(Text and item location entries)
════════════════
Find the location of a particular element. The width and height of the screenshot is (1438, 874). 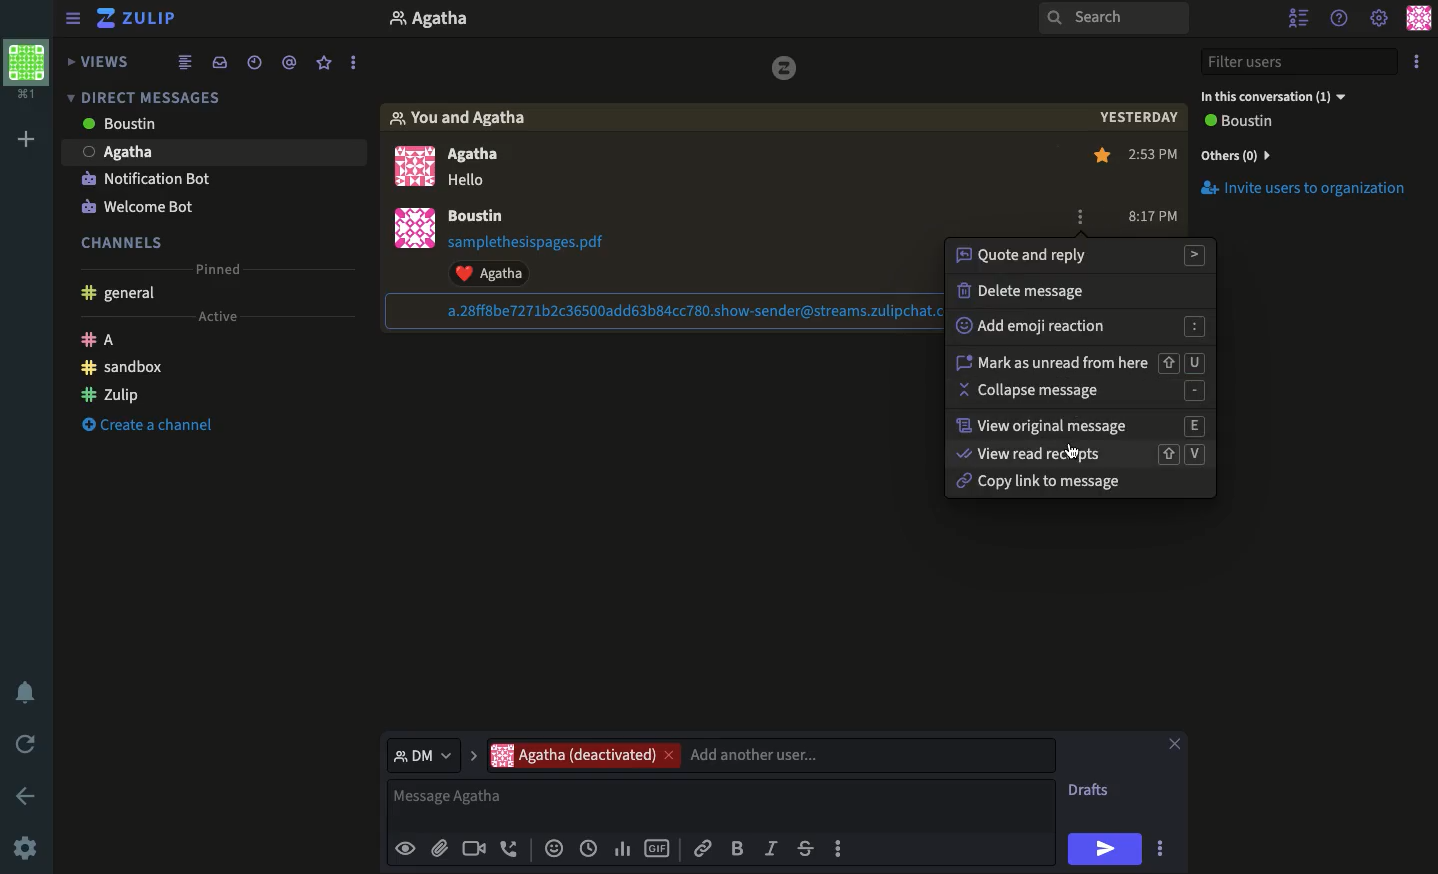

options is located at coordinates (355, 58).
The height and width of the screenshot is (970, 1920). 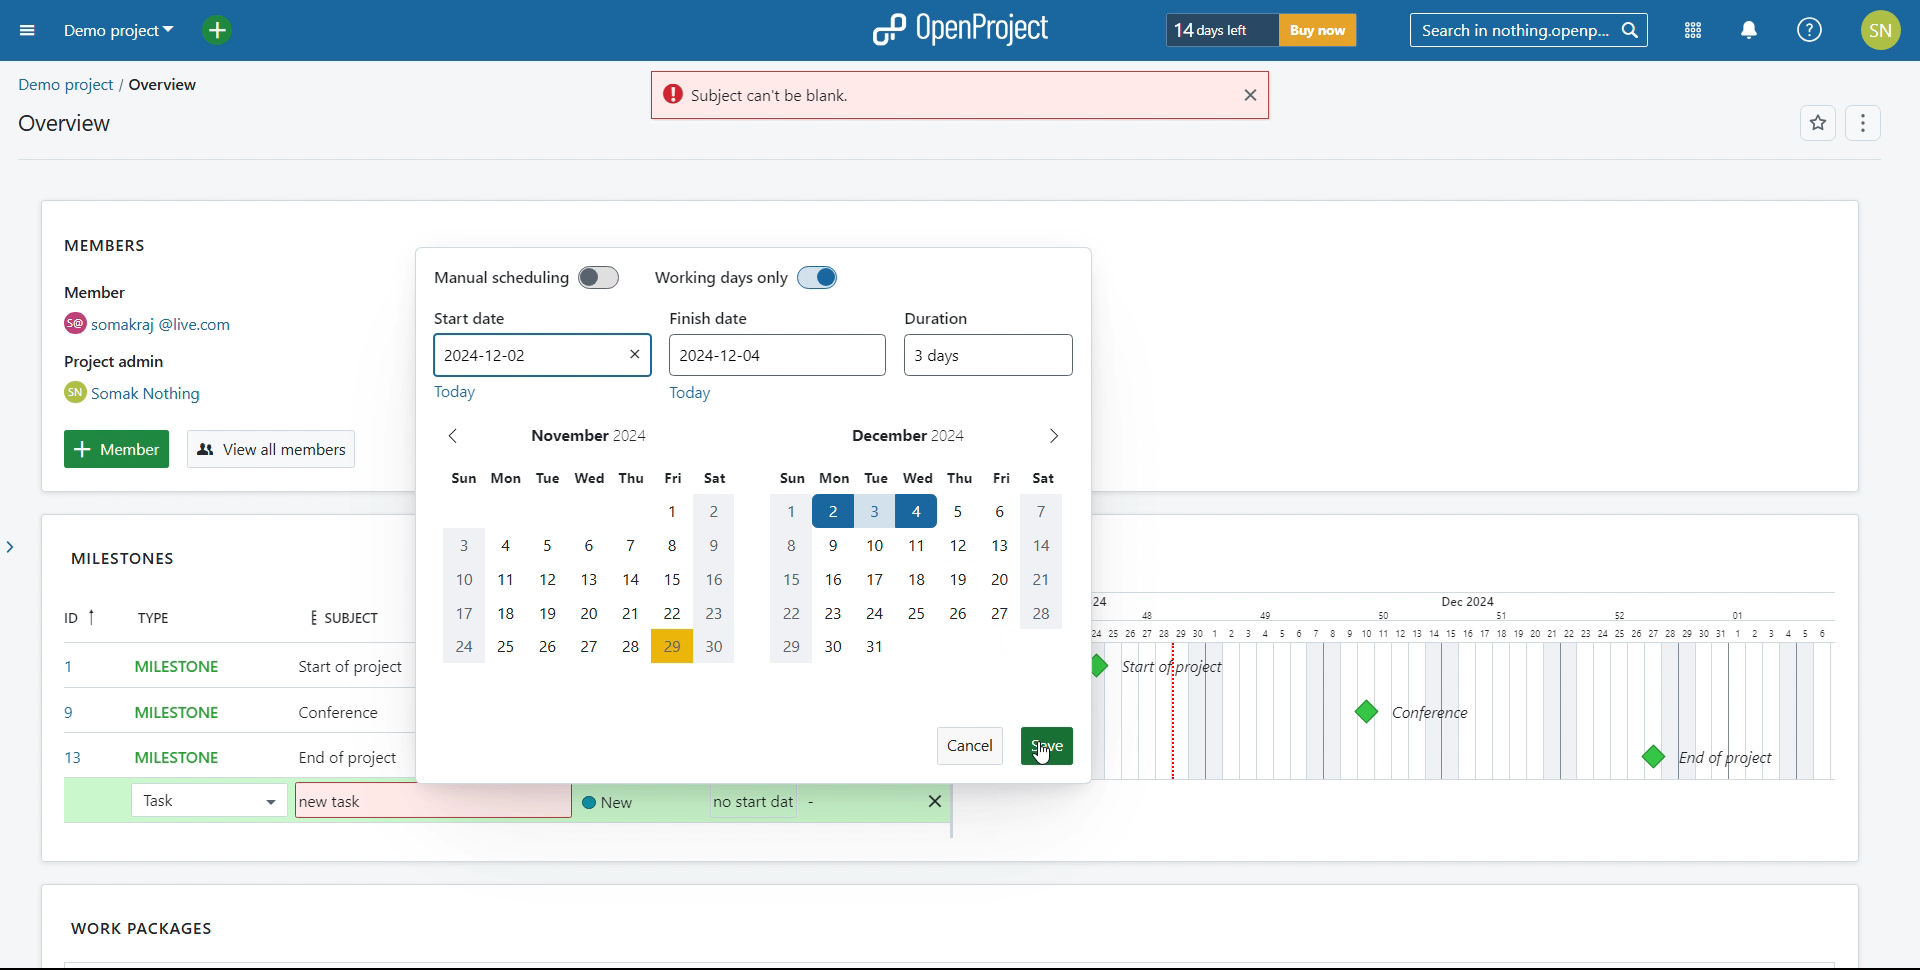 What do you see at coordinates (1218, 31) in the screenshot?
I see `days left for trial` at bounding box center [1218, 31].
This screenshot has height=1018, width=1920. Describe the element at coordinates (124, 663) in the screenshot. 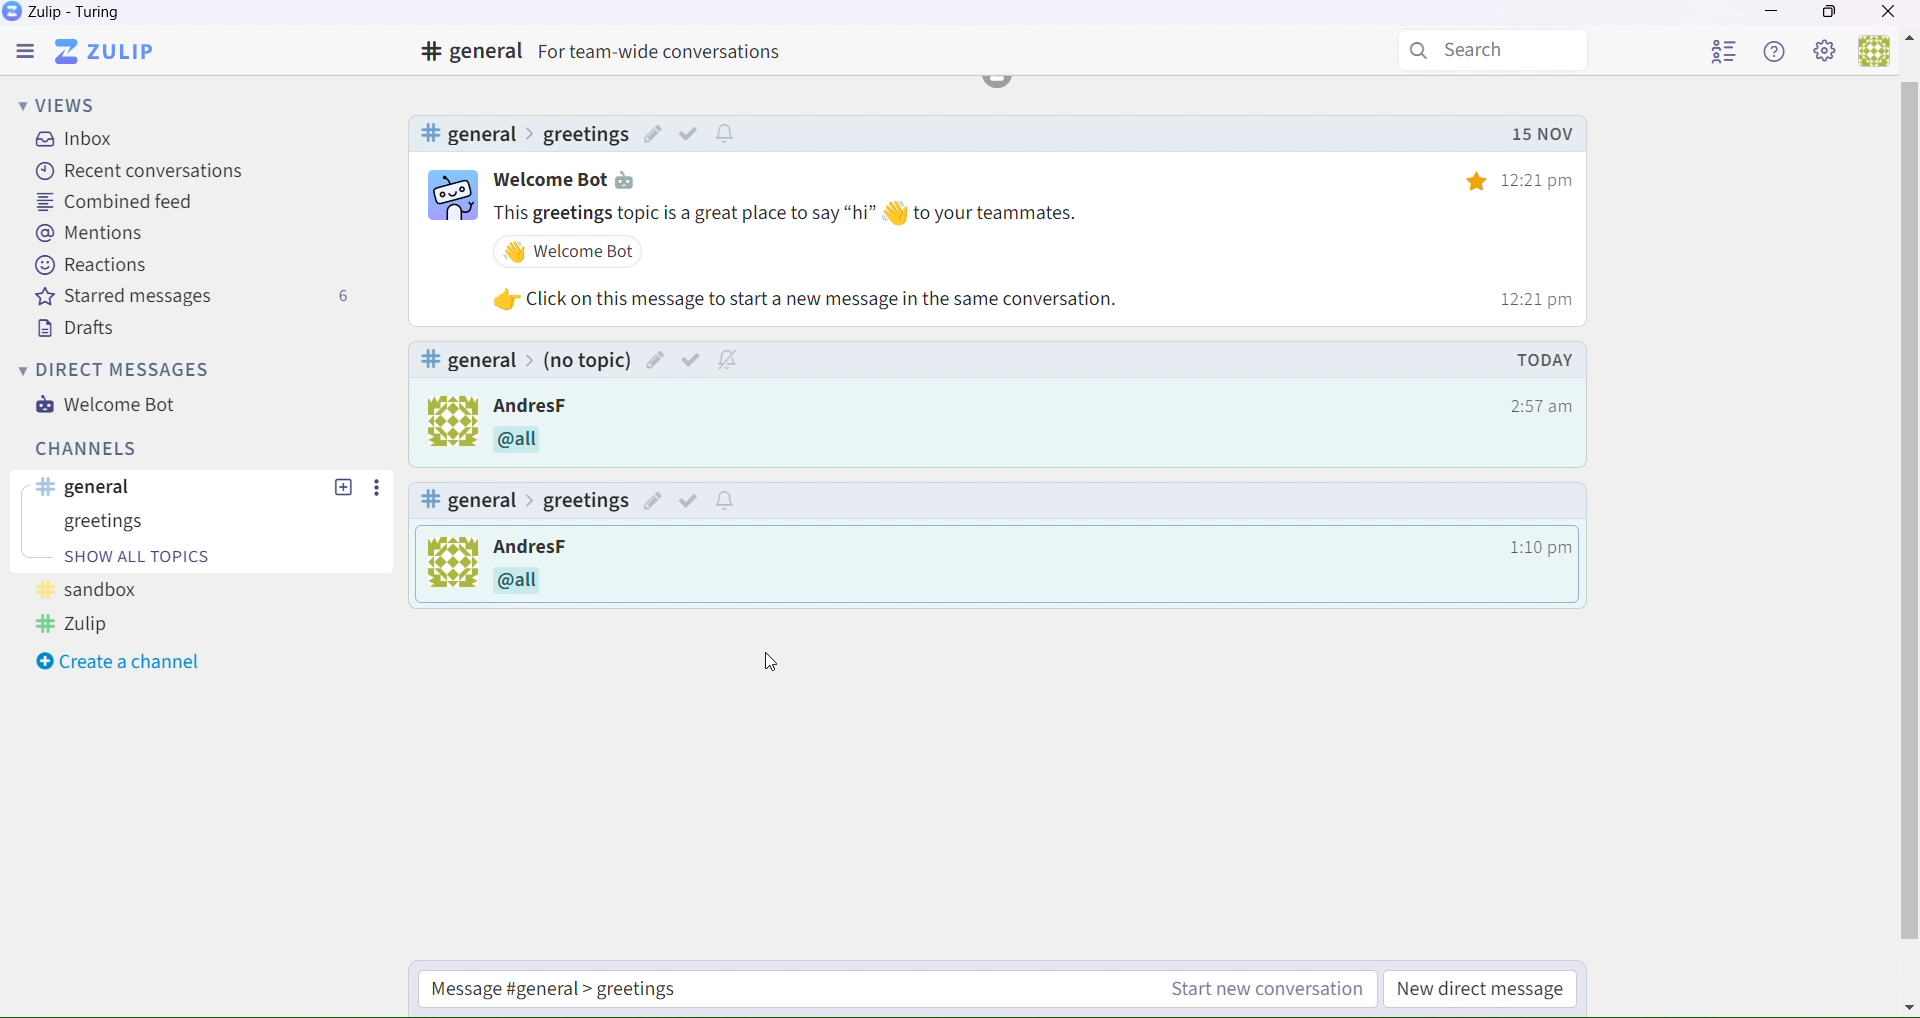

I see `Create a channel` at that location.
════════════════
**Short task**
Copy out the material word for word, from the line containing "This screenshot has" through the end of the material, including both ends. Leave the pictures out of your copy.

**Solution to the problem**
This screenshot has height=1018, width=1920. Describe the element at coordinates (124, 663) in the screenshot. 

I see `Create a channel` at that location.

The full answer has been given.